Cloud usage has also become less dependent on a user’s preferred devices.
“Apple mobile devices were considered low hanging fruit with the multiple methods of backup and fairly easy collection workflows,” says Whitehead. “Androids on the other hand are an unwieldly bunch where the model, chipset, and encryption state affect what if any data can be collected from the device. Enter GoogleOne, Goolge’s answer to iCloud, which provides similar backup functionality to iCloud for Androids!”
With Apple, Microsoft, and Google all following a similar trajectory of essentially forcing users onto the cloud, it’s hard to imagine anyone participating in our modern digital world while opting out of the cloud. That means legal teams can’t opt out either.
The Dark Side = Automated Data Management
As the cloud has taken over, so has something else: Automated Data Management. Rather than nagging users to go through their devices and decide what to delete, devices can just… delete stuff themselves. Users don’t mind because hey, everything’s still on the cloud, ready to be re-downloaded at a moment’s notice if the user so desires. We love that we don’t have to remember to back our devices up, and we love not having to make tough choices about which of our 1,392 dog pictures is cute enough to earn our precious local storage.
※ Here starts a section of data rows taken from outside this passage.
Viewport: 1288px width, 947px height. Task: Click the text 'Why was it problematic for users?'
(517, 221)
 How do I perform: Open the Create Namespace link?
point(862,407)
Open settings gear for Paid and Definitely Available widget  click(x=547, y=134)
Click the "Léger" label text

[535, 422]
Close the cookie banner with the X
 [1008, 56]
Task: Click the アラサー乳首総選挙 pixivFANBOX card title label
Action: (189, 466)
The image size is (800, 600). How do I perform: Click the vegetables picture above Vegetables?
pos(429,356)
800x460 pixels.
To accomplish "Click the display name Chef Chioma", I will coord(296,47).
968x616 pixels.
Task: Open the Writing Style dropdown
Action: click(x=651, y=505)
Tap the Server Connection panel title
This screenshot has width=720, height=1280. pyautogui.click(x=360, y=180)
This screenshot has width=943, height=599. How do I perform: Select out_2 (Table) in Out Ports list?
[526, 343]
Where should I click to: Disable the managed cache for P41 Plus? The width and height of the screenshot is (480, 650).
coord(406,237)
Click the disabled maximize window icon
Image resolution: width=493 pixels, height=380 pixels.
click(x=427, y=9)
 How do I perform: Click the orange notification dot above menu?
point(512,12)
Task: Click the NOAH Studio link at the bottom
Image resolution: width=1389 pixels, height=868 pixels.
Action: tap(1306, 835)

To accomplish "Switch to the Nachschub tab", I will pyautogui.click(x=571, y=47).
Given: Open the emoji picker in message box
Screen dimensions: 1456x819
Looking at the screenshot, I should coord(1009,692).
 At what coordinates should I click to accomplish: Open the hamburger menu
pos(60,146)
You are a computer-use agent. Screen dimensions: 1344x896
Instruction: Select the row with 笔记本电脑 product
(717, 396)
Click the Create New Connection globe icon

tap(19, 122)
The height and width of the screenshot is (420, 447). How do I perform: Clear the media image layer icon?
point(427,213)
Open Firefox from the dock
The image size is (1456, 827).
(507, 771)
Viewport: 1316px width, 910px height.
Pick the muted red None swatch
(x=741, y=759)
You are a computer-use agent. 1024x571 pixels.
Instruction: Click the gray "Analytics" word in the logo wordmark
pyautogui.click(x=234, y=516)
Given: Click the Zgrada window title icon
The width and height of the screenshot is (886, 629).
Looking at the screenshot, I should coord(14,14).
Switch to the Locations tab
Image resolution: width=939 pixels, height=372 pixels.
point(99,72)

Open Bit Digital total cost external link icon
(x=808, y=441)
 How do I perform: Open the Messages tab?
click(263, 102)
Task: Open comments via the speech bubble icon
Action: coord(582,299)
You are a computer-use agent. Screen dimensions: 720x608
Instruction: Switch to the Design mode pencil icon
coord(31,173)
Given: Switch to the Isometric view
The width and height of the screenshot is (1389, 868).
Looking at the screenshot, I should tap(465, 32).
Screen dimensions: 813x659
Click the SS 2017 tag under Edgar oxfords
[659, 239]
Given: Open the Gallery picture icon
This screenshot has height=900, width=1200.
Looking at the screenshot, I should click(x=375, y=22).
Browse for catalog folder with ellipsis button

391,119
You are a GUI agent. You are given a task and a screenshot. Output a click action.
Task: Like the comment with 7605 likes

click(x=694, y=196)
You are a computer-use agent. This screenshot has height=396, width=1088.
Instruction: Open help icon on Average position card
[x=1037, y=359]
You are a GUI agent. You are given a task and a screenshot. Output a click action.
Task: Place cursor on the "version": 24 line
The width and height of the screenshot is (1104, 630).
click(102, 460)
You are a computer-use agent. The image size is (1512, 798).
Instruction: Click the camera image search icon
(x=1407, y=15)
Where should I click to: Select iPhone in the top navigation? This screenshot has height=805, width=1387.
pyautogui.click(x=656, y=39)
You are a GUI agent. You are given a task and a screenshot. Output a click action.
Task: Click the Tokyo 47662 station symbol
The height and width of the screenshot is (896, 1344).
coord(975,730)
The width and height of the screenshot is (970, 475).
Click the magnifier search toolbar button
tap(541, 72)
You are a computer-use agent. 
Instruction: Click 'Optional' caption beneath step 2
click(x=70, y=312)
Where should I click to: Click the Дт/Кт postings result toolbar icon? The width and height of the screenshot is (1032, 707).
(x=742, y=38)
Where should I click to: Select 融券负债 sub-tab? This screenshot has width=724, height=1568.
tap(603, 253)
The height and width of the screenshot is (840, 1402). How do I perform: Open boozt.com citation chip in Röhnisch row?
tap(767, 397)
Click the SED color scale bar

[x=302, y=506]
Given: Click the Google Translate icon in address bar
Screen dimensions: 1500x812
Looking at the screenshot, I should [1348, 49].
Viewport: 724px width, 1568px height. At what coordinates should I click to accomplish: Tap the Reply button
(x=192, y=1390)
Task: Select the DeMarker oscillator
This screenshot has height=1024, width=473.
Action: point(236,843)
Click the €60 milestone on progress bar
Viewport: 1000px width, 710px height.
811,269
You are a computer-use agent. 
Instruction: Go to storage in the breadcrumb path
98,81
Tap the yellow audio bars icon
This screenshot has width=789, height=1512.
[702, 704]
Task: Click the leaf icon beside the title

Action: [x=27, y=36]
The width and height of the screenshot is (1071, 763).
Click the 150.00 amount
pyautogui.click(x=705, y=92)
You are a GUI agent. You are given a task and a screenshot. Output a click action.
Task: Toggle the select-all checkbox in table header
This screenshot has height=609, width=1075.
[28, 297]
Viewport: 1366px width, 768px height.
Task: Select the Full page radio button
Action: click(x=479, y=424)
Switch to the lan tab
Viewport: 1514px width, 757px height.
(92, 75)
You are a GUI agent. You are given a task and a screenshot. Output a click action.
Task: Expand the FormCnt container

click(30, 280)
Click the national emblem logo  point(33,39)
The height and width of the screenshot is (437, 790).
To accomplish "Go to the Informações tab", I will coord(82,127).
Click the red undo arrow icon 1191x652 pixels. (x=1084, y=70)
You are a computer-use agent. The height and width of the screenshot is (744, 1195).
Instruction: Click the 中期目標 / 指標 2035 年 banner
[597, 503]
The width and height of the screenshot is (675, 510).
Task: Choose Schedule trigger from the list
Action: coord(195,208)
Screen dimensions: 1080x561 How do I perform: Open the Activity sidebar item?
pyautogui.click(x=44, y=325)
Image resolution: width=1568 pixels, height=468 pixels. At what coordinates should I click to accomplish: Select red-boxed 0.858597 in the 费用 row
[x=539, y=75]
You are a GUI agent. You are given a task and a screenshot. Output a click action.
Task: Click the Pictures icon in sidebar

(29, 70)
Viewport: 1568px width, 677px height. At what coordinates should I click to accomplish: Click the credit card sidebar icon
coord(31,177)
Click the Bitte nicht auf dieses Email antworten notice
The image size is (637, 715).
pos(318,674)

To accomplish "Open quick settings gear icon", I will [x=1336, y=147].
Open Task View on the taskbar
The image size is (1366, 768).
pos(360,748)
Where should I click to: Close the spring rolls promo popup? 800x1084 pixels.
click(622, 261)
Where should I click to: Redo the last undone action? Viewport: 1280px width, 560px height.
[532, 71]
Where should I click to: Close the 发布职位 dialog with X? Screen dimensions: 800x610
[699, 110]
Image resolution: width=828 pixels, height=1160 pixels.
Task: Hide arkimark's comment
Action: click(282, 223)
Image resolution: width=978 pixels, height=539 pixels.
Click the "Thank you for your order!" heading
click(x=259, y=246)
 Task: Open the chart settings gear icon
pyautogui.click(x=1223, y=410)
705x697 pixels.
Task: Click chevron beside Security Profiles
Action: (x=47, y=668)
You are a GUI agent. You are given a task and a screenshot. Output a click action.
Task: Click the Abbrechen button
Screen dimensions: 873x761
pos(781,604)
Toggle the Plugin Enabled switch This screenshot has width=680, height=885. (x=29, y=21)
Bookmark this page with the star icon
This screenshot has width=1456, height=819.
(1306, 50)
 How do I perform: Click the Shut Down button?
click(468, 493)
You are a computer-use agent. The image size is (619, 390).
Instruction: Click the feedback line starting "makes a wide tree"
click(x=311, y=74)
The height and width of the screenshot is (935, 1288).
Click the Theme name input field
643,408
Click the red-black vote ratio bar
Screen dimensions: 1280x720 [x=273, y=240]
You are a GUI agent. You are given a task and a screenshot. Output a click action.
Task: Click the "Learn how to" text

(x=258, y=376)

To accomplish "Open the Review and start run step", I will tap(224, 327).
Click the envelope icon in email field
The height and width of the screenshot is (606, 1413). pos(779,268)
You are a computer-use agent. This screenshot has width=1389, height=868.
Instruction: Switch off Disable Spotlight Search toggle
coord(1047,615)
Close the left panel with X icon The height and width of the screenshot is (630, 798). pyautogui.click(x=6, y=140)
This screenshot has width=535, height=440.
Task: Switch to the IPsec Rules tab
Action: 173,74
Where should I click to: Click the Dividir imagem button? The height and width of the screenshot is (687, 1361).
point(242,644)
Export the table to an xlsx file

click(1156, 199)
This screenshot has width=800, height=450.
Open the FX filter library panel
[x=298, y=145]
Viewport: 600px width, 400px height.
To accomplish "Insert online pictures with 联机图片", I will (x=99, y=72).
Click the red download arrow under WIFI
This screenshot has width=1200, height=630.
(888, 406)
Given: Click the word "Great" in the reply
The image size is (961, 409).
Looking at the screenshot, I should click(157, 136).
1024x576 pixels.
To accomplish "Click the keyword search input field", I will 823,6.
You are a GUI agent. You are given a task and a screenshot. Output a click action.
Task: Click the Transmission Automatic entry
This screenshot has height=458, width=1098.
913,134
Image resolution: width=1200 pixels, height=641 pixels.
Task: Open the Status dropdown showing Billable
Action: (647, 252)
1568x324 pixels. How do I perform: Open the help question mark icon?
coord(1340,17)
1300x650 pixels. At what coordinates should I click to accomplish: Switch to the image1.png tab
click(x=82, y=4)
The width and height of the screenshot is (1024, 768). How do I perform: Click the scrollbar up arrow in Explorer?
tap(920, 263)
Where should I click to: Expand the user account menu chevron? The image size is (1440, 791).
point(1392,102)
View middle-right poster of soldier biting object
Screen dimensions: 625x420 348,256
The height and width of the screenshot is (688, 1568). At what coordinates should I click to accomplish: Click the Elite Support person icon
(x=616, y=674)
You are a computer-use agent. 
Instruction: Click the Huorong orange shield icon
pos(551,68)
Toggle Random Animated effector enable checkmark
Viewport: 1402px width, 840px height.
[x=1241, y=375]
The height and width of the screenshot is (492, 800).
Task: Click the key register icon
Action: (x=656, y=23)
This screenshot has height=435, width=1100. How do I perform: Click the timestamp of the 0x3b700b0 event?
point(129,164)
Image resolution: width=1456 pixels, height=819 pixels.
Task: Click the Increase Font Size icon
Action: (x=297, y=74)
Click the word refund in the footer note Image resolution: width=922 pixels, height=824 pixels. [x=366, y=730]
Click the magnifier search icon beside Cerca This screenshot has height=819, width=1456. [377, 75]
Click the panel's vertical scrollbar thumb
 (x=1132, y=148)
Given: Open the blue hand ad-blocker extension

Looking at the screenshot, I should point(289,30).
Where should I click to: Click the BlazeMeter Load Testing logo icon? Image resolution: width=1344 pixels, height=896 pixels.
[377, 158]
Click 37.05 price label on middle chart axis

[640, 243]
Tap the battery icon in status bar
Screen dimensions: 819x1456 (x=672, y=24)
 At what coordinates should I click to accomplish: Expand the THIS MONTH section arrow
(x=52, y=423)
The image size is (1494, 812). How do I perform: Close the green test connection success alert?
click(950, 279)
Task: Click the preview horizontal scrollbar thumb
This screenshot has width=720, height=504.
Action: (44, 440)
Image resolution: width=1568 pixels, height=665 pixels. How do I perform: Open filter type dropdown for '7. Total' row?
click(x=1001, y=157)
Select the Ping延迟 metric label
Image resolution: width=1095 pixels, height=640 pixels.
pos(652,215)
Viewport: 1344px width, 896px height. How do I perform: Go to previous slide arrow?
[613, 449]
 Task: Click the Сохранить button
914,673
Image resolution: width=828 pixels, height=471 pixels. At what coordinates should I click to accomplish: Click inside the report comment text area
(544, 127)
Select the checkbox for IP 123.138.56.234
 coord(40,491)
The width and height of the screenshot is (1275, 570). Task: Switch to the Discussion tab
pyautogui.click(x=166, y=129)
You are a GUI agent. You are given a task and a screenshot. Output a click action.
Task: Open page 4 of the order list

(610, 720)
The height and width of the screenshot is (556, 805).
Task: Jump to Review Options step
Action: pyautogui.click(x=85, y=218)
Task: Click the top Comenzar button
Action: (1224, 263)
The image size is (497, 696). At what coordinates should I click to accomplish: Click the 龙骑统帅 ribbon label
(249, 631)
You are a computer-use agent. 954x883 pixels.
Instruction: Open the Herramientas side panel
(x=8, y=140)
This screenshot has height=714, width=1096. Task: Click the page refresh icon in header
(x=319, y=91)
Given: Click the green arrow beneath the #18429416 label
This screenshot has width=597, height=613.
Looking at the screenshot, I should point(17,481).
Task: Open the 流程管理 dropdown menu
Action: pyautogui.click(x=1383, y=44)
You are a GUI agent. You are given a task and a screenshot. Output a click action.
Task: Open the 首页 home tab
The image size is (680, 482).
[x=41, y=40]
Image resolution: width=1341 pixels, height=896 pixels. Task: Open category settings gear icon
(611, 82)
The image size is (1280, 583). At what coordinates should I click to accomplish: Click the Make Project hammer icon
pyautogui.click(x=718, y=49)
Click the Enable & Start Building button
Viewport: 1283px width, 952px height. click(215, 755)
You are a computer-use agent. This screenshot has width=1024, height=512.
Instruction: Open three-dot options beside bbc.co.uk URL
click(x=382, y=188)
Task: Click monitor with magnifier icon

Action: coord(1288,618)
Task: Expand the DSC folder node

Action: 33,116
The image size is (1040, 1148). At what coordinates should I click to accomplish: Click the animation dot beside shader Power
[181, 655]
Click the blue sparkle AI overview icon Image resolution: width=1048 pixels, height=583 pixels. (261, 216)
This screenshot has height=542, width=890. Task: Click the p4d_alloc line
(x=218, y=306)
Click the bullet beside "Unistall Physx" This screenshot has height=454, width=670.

As a new automatic cloud backup is created, old ones are overridden. That makes it harder for forensics practitioners to hash out what was done by humans and what was done by machines.
“The algorithms are more efficient in finding stuff to override,” Whitehead says, pointing out that forensics teams often can only access the most recent backup, but not earlier backups. That makes it harder to pinpoint when exactly a particular piece of data was deleted, and what motive a user might’ve had for that deletion.
“Generally we want to attribute an action to a human, i.e. they deleted this data to obscure the investigation,” says Whitehead. “With automated management, data is routinely deleted by the system during normal use. This process is fairly rapid, and the more someone uses their phone, the faster these deletions happen.”
In other words, not only does automated data management make it harder to find that proverbial needle in a haystack, it means that failing to find a needle doesn’t necessarily implicate anyone the way it would if ALL data deletions were human choices.
So What Does All This Mean For Me?
In short, that you must act fast. One of the biggest challenges of our new cloud-based digital ecosphere is that it essentially turns our data into ticking time bombs. At a physical crime scene, you have to dust for prints before the maid comes. Otherwise, the case goes cold. Well, automated data management features mean now we have digital maids that routinely come in and clean up our data. If we want that data, we have to collect it before it’s gone.
Remember those 64.2 zettabytes from 2020? That same study also reports that just 2% of the data produced and consumed in 2020 was saved and retained into 2021. If you do think there’s valuable information out there, you can’t just assume it’ll be there forever.
The good news is that most of these automated features can be disabled, and a good litigation hold protocol will ask parties to do just that. By looping in forensics staff early on in an investigation, you can make sure that all IT teams at all relevant organizations have disabled any automated deletion features that could sabotage your investigation downstream.